→ PAGE

Let's talk about that 'Avengers: Age of Ultron' interview
Everyone was stoked about Avengers: Age of Ultron, out May 1st, until things took an unexpected turn on the promotional circuit. On Wednesday, actors Chris Evans and Jeremy Renner gave an interview with Digital Spy to promote their new flick, and with one question, fans felt they crossed a line. When asked about rumors that Black Widow (played by Scarlett Johansson) was interested in pursuing relationships with both Captain America and Hawkeye (Evans’ and Renner’s characters) before ultimately ending up with Bruce Banner (aka the Hulk), the actors called her a “slut” and “a complete whore.” Renner then added, “She has a prosthetic leg, anyway.”
Here’s the clip so you can watch and assess for yourself.
Many took to social media to express their rage and disapproval over the remarks — and rightfully so. Evans and Renner’s comments were both sexist and ableist, implying that a woman’s interest in more than one person somehow makes her worthy of denouncement, and that her disability renders her undesirable. It should go without saying that neither is true — and if you’ve seen Johansson’s portrayal of Black Widow, you know that she wouldn’t be having any of this. The remarks were offhand and (likely) meant without malice, but that doesn’t make them any less problematic — and we should talk about why that’s the case.

→ SHORT PROBLEM
Answer these questions from the article on the Age of Ultron interview:
1. Which outlet did Chris Evans and Jeremy Renner give their interview to?
2. What release date does the article give for Avengers: Age of Ultron?
3. Which two words does the article use to describe the actors' comments?
The entries that come next have nothing to do with the article on the Age of Ultron interview.

→ DATA SECTION
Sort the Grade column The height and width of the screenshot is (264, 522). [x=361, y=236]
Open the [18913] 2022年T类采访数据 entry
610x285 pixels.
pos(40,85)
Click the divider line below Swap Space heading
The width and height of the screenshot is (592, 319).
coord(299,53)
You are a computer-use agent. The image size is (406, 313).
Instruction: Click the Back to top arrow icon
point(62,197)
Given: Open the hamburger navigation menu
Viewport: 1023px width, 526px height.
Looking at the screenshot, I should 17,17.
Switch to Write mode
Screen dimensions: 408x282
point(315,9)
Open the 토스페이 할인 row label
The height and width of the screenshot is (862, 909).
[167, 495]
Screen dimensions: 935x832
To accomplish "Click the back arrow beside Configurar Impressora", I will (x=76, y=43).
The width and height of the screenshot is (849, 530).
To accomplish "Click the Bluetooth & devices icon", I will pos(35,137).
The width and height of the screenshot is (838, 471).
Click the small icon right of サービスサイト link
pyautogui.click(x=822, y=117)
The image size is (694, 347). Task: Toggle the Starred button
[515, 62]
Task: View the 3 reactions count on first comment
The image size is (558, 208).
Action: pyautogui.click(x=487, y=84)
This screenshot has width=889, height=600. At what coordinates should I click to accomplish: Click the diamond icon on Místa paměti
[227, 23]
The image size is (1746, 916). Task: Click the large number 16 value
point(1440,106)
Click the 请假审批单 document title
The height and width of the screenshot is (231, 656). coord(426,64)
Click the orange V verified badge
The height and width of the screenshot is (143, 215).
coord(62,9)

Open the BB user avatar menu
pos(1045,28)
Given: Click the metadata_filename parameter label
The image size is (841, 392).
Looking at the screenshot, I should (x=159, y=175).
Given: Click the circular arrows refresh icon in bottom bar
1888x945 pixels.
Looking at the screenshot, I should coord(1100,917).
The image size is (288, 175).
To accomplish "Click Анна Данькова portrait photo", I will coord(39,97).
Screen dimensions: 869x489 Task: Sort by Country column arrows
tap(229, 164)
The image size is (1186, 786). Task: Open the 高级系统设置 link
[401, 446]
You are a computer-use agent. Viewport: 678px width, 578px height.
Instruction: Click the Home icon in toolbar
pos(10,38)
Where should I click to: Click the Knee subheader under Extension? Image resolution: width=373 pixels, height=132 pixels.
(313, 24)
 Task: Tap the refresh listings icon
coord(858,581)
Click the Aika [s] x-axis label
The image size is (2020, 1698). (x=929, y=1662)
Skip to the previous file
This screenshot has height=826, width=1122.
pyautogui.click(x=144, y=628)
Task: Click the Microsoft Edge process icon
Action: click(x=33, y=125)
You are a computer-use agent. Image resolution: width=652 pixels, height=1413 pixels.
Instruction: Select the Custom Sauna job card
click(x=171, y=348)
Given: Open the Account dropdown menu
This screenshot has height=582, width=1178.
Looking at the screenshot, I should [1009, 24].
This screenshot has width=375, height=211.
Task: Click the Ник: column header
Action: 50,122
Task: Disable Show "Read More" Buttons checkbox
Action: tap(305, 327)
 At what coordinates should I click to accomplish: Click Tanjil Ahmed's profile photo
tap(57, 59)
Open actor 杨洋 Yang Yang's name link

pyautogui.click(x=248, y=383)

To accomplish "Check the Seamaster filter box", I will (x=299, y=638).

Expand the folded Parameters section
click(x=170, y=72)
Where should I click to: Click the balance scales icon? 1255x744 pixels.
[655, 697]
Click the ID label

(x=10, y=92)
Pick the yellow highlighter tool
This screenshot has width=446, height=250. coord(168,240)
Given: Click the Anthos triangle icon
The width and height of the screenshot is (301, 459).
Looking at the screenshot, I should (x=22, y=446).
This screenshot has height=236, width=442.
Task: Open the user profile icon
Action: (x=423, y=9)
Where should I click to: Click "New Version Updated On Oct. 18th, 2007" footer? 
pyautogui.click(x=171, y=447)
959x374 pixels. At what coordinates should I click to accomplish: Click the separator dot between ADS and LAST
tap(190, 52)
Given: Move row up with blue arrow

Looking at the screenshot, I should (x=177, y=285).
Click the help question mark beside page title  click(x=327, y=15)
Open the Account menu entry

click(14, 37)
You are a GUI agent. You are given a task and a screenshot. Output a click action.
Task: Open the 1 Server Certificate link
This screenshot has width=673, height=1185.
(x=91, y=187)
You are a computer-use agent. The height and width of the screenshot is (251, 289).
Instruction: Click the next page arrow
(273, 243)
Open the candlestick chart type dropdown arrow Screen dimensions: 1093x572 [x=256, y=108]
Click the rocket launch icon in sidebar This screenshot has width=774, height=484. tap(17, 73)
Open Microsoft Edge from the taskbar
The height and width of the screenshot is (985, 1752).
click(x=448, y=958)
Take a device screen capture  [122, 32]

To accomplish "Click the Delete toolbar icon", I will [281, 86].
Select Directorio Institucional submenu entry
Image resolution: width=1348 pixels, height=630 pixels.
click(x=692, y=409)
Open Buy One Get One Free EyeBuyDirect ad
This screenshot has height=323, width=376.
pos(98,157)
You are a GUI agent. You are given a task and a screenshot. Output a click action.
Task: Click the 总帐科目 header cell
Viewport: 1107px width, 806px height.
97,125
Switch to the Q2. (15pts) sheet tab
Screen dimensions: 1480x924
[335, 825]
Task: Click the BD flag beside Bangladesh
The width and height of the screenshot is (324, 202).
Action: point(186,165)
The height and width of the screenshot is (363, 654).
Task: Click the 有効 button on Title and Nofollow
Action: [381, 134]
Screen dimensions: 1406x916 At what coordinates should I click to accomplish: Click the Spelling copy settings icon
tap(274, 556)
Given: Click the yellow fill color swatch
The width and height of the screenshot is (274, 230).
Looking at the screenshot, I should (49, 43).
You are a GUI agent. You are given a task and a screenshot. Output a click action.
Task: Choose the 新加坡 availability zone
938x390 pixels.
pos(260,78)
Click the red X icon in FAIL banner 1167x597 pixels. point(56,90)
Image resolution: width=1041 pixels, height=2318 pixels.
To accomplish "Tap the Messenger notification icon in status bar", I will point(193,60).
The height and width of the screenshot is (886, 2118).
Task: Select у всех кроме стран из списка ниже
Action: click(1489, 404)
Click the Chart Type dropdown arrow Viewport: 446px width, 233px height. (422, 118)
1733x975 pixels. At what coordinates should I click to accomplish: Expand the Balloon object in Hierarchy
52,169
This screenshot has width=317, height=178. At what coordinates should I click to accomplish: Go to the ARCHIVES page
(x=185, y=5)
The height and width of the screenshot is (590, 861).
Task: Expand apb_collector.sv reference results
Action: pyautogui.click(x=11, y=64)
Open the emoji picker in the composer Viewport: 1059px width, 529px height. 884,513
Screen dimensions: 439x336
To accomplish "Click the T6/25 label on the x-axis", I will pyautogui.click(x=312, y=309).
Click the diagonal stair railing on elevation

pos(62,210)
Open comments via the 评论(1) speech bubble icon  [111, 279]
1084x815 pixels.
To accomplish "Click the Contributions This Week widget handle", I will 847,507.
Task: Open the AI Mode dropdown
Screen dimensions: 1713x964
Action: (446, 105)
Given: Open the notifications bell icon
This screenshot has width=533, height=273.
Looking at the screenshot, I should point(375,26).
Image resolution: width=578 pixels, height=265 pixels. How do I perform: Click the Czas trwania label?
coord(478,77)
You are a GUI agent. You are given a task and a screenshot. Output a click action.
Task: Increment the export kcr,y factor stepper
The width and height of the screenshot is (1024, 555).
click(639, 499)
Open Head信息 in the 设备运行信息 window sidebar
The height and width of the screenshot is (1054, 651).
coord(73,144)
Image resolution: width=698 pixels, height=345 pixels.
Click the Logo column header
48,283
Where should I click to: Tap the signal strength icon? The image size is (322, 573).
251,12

→ WRITTEN SOLUTION
1. Digital Spy
2. May 1st
3. Sexist and ableist